Dataset entries:
· · · · · · ·

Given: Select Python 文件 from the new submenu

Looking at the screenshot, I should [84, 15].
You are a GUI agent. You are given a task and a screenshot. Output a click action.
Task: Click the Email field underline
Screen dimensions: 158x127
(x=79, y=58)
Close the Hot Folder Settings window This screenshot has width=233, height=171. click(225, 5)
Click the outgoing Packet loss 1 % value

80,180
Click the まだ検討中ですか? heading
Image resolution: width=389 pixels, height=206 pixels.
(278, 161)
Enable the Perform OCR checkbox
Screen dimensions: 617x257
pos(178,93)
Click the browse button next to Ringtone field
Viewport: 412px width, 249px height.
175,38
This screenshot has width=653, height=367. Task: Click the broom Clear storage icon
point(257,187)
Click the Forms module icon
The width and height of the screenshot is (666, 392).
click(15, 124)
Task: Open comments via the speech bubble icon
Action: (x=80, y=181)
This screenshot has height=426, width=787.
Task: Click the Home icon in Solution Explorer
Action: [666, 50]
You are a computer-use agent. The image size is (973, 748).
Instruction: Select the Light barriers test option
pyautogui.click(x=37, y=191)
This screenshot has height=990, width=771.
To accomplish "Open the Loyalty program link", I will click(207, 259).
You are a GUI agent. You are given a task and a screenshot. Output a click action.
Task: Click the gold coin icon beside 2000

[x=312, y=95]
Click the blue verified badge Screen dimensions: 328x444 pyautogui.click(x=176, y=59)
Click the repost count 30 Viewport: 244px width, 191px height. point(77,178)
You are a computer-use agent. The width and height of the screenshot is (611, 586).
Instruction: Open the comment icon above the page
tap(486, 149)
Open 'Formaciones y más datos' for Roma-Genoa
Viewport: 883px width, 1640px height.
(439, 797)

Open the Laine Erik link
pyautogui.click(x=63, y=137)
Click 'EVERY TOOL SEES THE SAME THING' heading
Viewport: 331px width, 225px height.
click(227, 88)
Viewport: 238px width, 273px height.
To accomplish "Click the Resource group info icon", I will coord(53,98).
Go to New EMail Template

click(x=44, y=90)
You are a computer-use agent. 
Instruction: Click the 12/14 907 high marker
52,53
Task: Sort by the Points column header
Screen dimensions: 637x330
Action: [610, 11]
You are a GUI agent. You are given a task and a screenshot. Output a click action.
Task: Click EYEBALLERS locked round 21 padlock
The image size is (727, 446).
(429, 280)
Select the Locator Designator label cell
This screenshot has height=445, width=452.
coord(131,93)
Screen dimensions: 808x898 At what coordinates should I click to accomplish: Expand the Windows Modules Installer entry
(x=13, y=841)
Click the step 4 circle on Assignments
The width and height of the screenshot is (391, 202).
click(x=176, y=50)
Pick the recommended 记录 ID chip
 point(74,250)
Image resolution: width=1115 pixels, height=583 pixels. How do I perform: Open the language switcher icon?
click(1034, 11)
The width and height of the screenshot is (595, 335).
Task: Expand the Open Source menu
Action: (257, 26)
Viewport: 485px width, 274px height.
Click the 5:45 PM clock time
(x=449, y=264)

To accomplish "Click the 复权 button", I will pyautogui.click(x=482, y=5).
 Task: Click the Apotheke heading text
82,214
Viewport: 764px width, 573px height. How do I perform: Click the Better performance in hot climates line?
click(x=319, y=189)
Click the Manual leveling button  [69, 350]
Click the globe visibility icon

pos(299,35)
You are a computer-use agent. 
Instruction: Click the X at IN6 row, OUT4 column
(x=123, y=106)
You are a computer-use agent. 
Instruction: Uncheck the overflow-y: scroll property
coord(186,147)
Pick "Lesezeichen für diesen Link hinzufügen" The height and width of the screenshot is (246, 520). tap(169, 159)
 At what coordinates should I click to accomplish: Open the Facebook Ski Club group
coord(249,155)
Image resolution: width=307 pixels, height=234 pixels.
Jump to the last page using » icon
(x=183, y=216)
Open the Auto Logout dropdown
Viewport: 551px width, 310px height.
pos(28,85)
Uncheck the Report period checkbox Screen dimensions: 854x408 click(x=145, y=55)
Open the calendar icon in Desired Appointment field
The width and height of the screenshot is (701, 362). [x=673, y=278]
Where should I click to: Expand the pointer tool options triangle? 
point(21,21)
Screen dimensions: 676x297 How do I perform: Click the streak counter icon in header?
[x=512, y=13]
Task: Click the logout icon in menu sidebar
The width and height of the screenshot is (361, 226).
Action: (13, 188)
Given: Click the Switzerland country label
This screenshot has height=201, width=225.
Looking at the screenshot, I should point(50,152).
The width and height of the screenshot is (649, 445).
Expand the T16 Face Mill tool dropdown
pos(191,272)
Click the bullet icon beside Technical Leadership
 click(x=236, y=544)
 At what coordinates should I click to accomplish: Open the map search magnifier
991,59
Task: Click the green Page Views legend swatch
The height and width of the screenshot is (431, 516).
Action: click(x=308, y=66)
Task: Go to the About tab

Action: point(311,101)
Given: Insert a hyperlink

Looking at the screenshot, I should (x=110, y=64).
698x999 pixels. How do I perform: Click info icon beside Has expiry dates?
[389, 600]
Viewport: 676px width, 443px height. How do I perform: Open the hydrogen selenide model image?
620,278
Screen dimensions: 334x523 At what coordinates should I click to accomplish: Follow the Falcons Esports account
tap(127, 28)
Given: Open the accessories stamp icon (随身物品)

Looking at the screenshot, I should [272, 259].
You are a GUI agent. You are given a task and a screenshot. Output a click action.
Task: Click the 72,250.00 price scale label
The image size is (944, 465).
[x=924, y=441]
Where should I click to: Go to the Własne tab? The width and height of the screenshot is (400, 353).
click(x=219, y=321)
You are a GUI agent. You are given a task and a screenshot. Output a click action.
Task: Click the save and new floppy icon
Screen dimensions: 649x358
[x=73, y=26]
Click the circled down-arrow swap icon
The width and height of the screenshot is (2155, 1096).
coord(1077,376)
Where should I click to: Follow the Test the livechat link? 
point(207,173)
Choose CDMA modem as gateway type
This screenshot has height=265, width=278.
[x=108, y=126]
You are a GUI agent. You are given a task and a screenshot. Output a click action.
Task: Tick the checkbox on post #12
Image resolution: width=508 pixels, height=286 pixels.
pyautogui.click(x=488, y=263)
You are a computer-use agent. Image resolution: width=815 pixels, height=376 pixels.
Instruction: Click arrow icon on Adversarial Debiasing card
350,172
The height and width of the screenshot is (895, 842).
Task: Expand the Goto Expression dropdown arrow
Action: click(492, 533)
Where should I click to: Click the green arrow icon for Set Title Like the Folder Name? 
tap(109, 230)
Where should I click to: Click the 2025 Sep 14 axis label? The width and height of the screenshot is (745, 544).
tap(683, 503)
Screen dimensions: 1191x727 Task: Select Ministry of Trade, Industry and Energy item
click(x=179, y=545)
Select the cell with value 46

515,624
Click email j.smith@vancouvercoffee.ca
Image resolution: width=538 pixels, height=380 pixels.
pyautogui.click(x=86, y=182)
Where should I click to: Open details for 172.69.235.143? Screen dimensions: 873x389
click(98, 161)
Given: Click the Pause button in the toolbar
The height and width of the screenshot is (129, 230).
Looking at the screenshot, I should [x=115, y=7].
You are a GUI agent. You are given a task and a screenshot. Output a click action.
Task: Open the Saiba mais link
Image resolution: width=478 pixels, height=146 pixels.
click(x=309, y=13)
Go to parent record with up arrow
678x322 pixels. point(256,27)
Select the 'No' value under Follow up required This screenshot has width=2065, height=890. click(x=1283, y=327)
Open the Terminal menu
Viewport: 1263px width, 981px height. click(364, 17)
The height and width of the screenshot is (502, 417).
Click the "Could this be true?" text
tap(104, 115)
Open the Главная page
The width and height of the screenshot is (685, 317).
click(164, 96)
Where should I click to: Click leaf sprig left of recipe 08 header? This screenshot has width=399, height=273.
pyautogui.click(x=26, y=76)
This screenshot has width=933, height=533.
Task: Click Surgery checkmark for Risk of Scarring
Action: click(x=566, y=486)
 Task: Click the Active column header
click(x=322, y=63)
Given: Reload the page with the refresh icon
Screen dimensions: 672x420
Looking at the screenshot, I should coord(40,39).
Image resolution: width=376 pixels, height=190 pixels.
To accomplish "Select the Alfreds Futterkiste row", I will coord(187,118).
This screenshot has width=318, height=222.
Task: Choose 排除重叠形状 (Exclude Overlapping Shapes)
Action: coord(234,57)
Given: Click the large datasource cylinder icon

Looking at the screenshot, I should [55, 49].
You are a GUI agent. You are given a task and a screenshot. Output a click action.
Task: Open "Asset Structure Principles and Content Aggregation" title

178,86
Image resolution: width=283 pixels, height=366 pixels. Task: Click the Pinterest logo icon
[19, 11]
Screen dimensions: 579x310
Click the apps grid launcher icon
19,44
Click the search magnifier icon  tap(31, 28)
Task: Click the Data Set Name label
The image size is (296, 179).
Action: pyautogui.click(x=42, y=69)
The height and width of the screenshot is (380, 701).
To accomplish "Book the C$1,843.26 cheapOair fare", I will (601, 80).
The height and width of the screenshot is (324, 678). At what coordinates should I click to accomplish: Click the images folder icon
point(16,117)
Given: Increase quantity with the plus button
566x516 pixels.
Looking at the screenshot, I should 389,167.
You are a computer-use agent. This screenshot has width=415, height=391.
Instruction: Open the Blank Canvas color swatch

· · · · · · ·

WORK INSTRUCTIONS.
Show, from the records above, every line that includes "checkbox".

ANSWER SECTION.
Enable the Perform OCR checkbox
Uncheck the Report period checkbox Screen dimensions: 854x408 click(x=145, y=55)
Task: Tick the checkbox on post #12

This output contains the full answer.